Publication

  • Terms of Appropriation: Modern Architecture and Global Exchange
    Amanda Reeser Lawrence and Ana Miljački
    Editors
    Esra Akcan, Kenny Cupers, Penelope Dean, Sarah Hirschman, Timothy Hyde, Michael Kubo, Vladimir Kulić, David Rifkind, Ines Weizman, and Winnie Wong
    Contributors
    Routledge, 2018
  • GRANTEE
    Amanda Reeser Lawrence & Ana Miljački
    GRANT YEAR
    2016

Claude Nicholas Ledoux, House of Education, 1773–79. Courtesy of Princeton Architectural Press: Avery Architectural and Fine Arts Library of Colombia University (1983).

▸ Dataset extract
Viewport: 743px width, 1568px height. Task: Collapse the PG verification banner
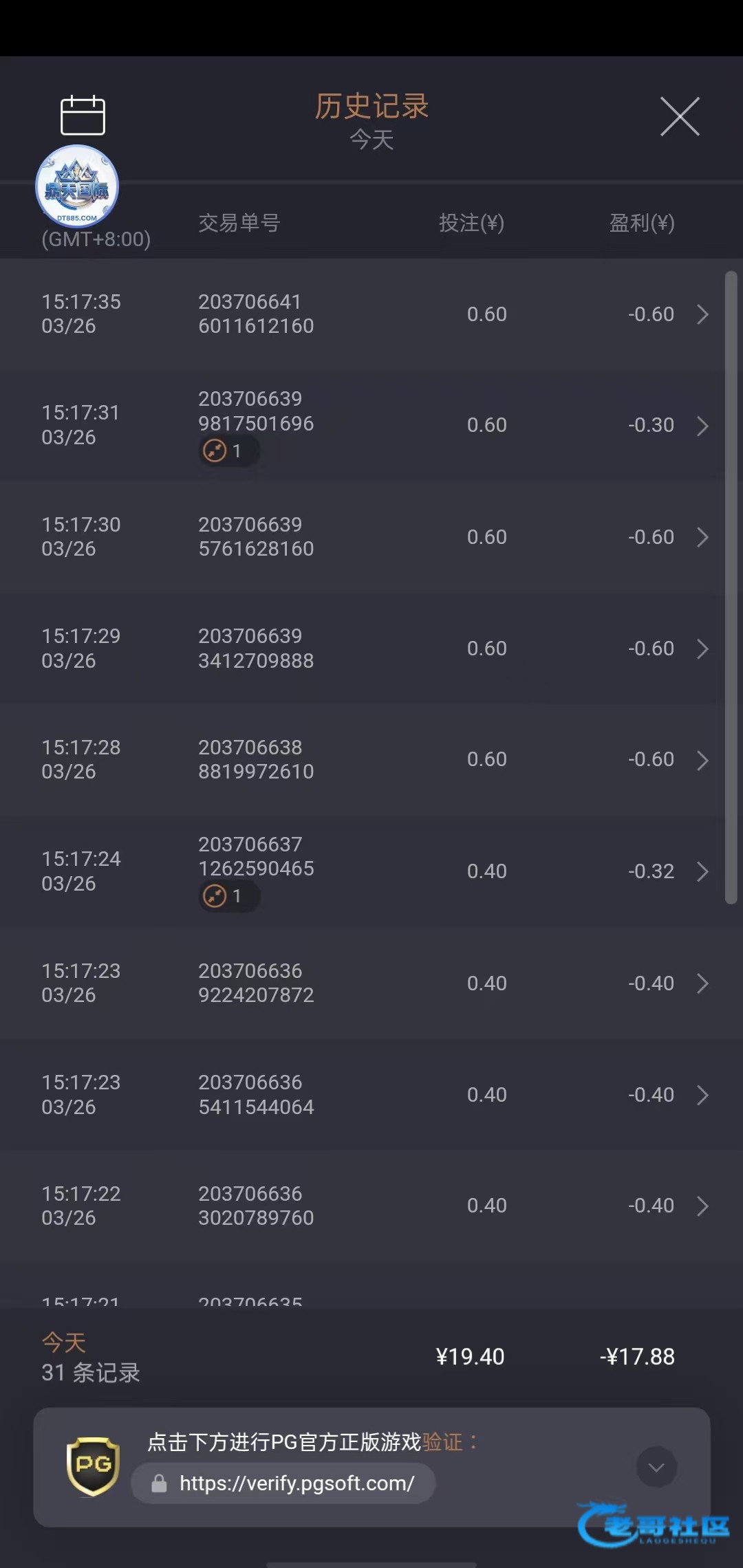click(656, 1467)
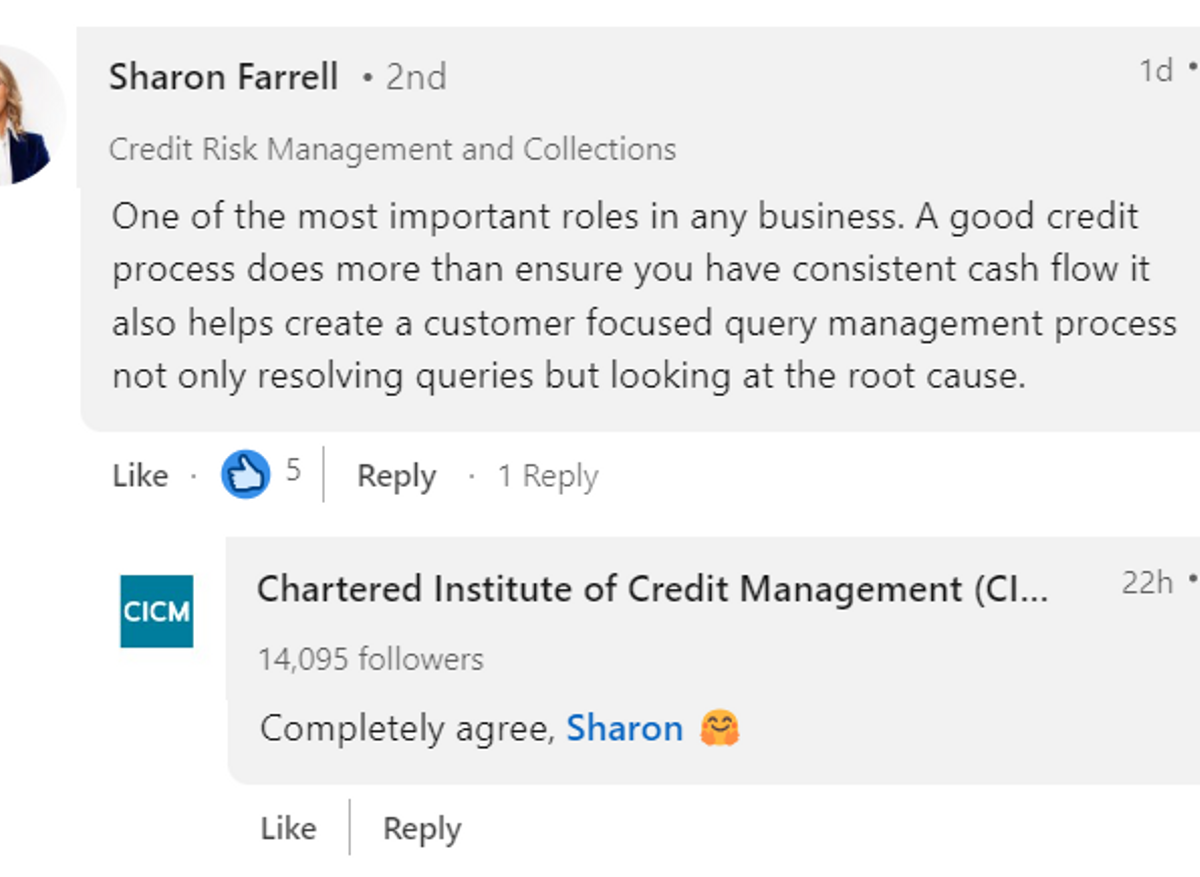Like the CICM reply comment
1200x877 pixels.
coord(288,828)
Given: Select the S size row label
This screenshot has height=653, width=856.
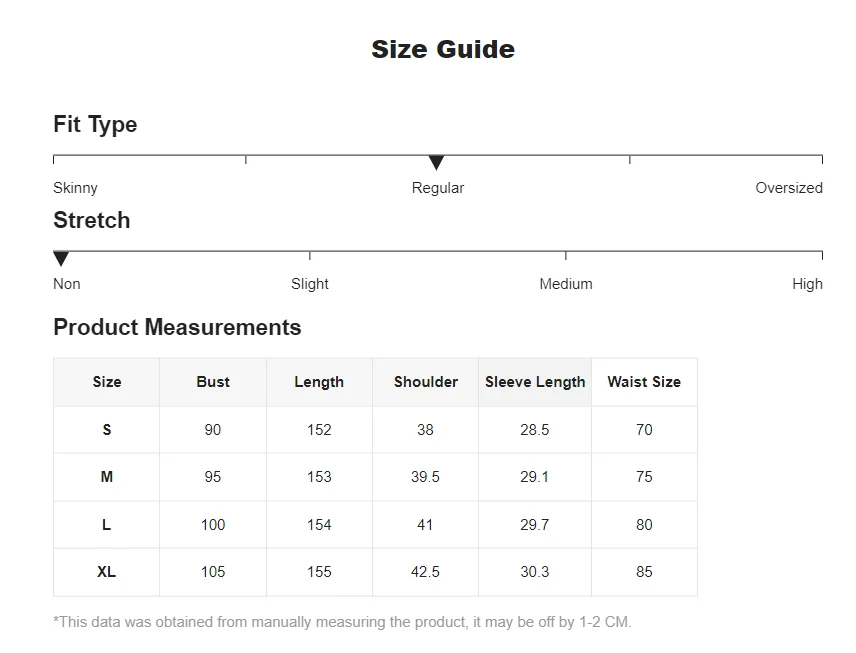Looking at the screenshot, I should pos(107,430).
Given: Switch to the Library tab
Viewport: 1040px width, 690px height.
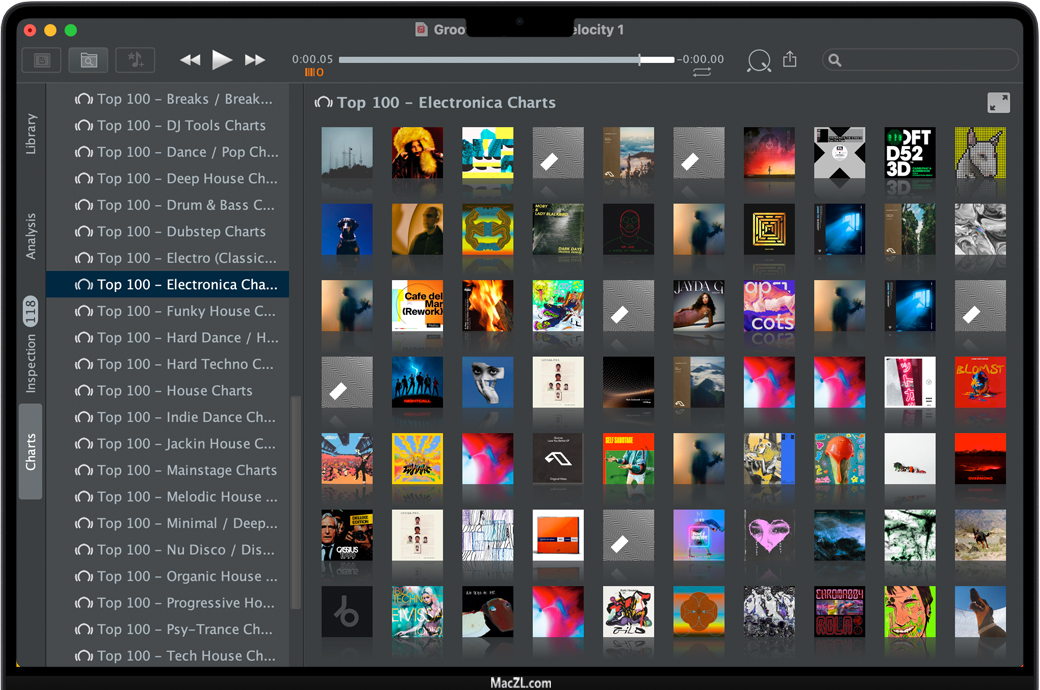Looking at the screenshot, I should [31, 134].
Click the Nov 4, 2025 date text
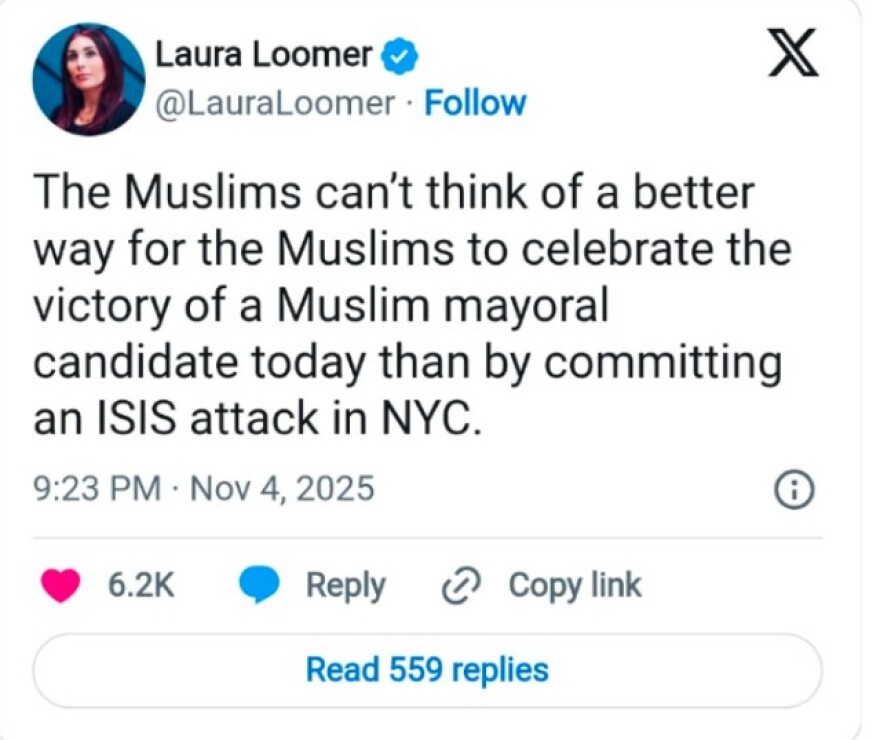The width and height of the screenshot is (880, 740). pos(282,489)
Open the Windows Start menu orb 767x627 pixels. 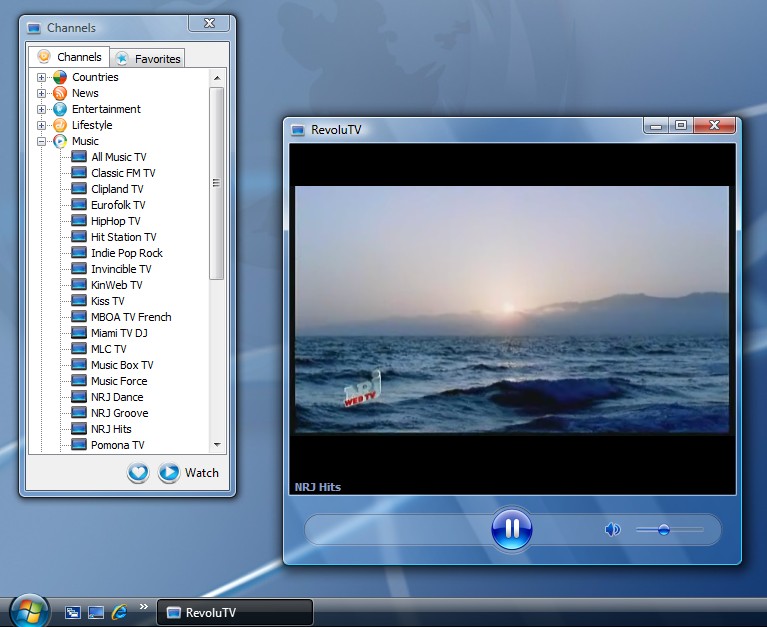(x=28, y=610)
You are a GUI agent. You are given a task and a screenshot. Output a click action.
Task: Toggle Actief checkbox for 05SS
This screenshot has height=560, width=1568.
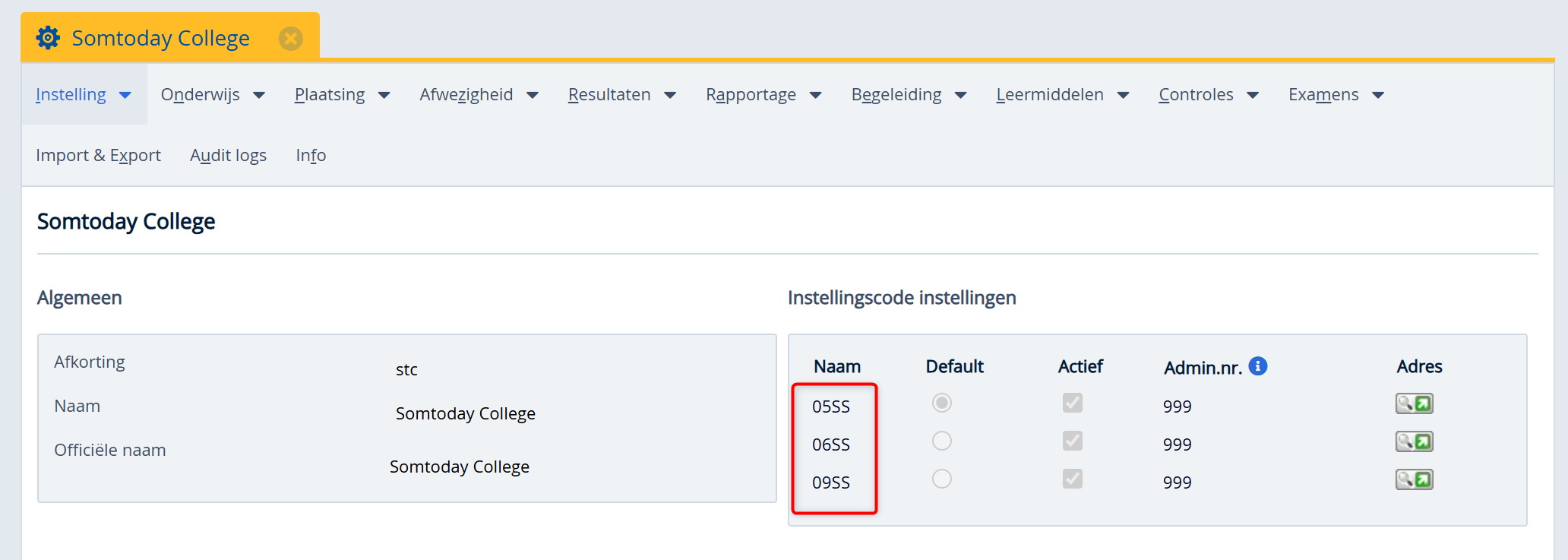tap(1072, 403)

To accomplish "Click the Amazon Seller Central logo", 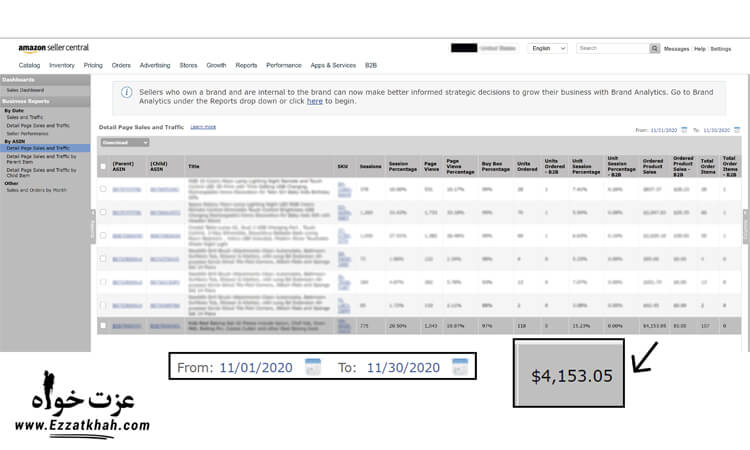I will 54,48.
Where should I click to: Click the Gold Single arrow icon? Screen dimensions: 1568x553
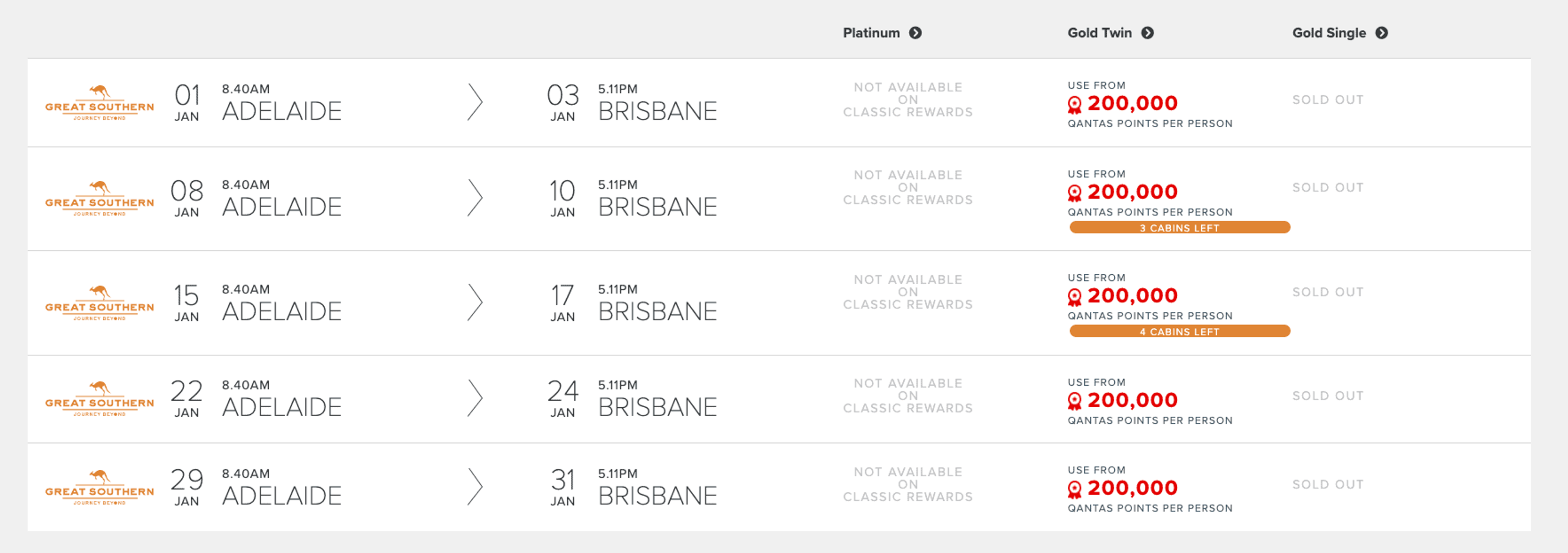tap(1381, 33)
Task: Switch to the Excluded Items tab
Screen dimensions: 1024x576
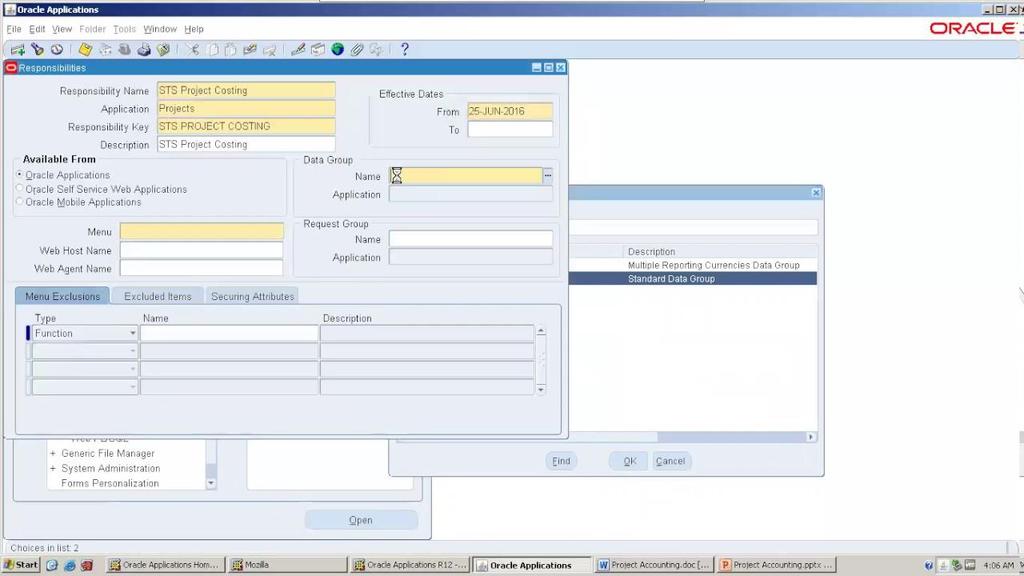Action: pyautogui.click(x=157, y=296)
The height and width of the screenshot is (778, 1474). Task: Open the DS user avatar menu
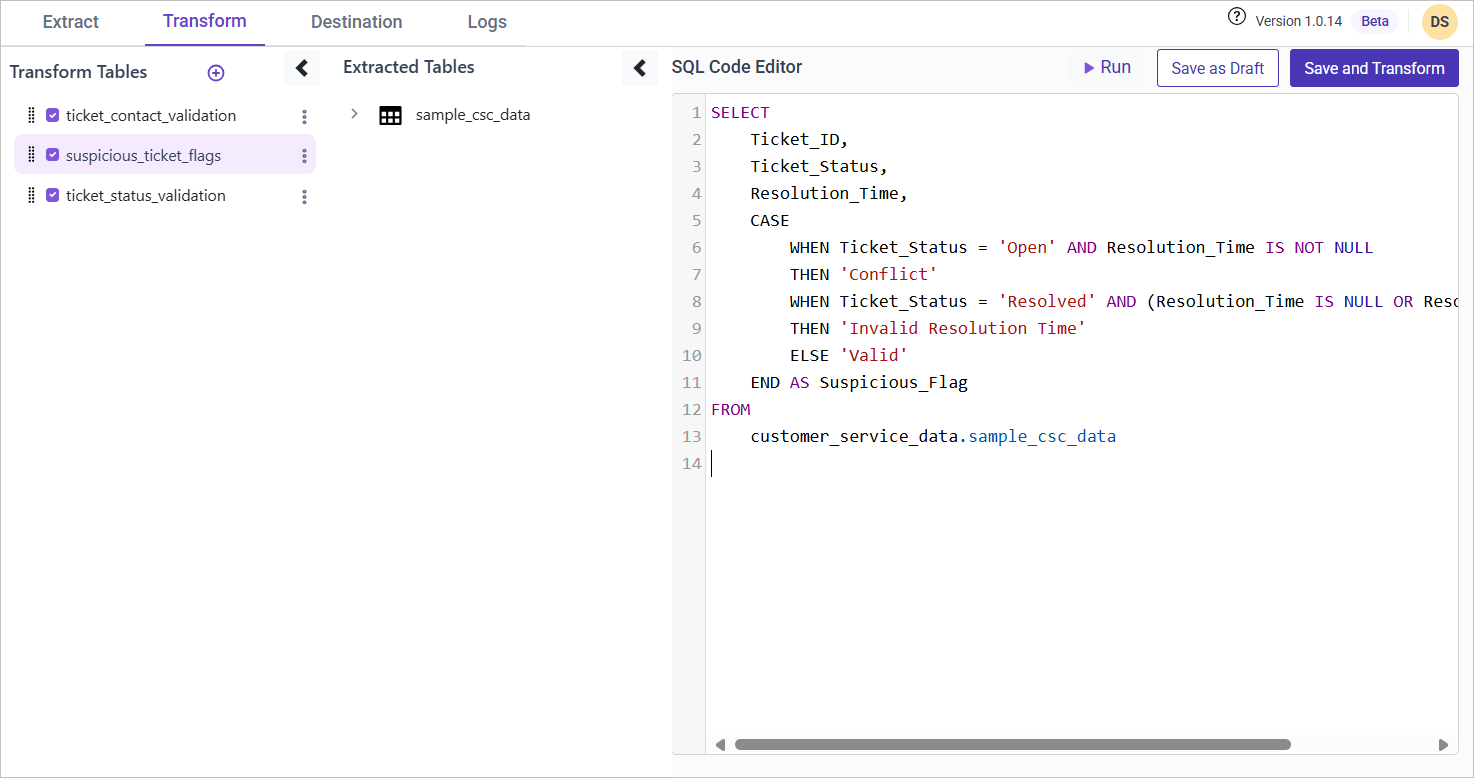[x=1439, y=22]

▸ Exercise instructions
1. List every year or span of years that appears in the publication listing, in the order they appear.
2. Extract the part of the publication listing from "Claude Nicholas Ledoux, House" up to and including "Colombia University (1983).".
3. Continue the publication listing from where it stops.

▸ Answers to the exercises
1.
2018
2016
1773–79
1983

2.
Claude Nicholas Ledoux, House of Education, 1773–79. Courtesy of Princeton Architectural Press: Avery Architectural and Fine Arts Library of Colombia University (1983).

3.
Terms of Appropriation: Modern Architecture and Global Exchange brings together a selection of critical essays that address pressing and timely questions regarding architectural influence. Written by a group of rising scholars in the field of architectural history and criticism, the essays cover a range of architectural subjects but they are linked in their investigations of how architects engage with their predecessors, and in what ways we can productively begin to analyze the workings of influence. The book charts new territory within this still unexplored yet highly topical area of study; there has been no comprehensive collection of essays considering the theme of influence from diverse viewpoints and using wide-ranging historical periods and frameworks. The intent of the book is to establish a shared vocabulary with which to discuss, or contest, the workings of influence as a vital and progressive aspect of architectural discourse.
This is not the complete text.